Çin ile Türkiye'nin büyüme performanslarını, 13 Ekimden başlayarak bu kürsüde yaptığım konuşmalarımda anlatmıştım. En başta belirtmekte fayda var, Çin'in bugünkü hâle gelmesinde emek sömürüsünün ciddi bir rolü var. Bol, ucuz ve pazarlık imkânı olmayan iş gücü, Çin'in gelişmesi için bedeli ödeyen kesim oldu. Bedelin bir kesime ödetilmesine, halkın ezilmesine, milletin ucuz iş gücü olarak görülmesine karşıyız. Ayrıca, özellikle 2000'li yılların başlarına kadar Çin'in doğu ve kıyı bölgelerinin refahı hızla artarken batı bölgeleri geride kalmış, kent ve kır arasındaki eşitsizlik makası açılmıştı. Biz bölgeler arasında eşitsizlik yaratılmasına da karşı olacağız ancak diyorsanız ki "Biz Çin'in sömürü düzeni dışında çalışmalarını örnek alacağız." ben size eksiklerimizi tekrar anlatayım.
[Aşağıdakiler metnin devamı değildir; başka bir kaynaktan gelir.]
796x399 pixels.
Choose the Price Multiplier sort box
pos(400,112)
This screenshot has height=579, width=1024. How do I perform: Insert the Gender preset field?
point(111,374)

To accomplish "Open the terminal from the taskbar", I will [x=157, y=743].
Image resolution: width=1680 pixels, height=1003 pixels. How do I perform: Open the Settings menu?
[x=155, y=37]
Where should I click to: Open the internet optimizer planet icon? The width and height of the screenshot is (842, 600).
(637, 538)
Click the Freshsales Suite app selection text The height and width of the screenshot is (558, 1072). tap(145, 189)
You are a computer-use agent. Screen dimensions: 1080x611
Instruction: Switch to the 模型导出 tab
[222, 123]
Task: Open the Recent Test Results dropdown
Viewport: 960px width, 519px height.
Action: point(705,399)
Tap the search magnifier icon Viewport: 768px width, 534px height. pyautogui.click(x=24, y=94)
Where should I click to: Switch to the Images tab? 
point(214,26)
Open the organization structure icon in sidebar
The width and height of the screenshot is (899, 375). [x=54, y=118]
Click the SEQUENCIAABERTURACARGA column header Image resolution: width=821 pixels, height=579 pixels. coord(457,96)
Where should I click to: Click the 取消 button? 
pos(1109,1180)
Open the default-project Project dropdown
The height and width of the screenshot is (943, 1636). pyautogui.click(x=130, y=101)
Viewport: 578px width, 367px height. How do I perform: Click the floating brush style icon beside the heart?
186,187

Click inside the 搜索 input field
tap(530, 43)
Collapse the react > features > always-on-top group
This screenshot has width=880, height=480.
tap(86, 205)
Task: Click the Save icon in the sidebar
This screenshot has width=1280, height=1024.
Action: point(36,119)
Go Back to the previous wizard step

En başta, Çin dışardan borç almadı; devlete ait önemli iktisadi kurumları satmadı; aksine, dünyanın en büyük firmaları arasına soktu. Bakın, 1994 yılında 3 küresel Çinli şirket varken bu sayı 2015 yılında, çoğu kamu teşebbüsü olmak üzere 98'e çıktı. Çin yabancı firmaları ülkesine fabrika ve üretim tesisi kurmak için davet etti, onlara iyi bir ortam hazırladı, bürokratik engelleri kaldırdı, mevcut kurumsal altyapıyı korudu ve güçlendirdi, yöneticilere yetki verdi ancak yolsuzluğa tolerans göstermedi. (İYİ Parti ve CHP sıralarından alkışlar) Yurt dışına yüz binlerce öğrenci gönderip en iyi üniversitelerde eğitim aldırdı, bu sayede teknolojik bilgi transfer etti. Planlamanın önemini bildi, bu geleneği hiç elden bırakmadı. Temel kalkınma politikaları belirledi, makro toplumsal ve ekonomik hedefler koydu; uygulamalar bu planlar ve hedefler çerçevesinde şekillendi. Ve en önemlisi, devlette liyakate önem verdi.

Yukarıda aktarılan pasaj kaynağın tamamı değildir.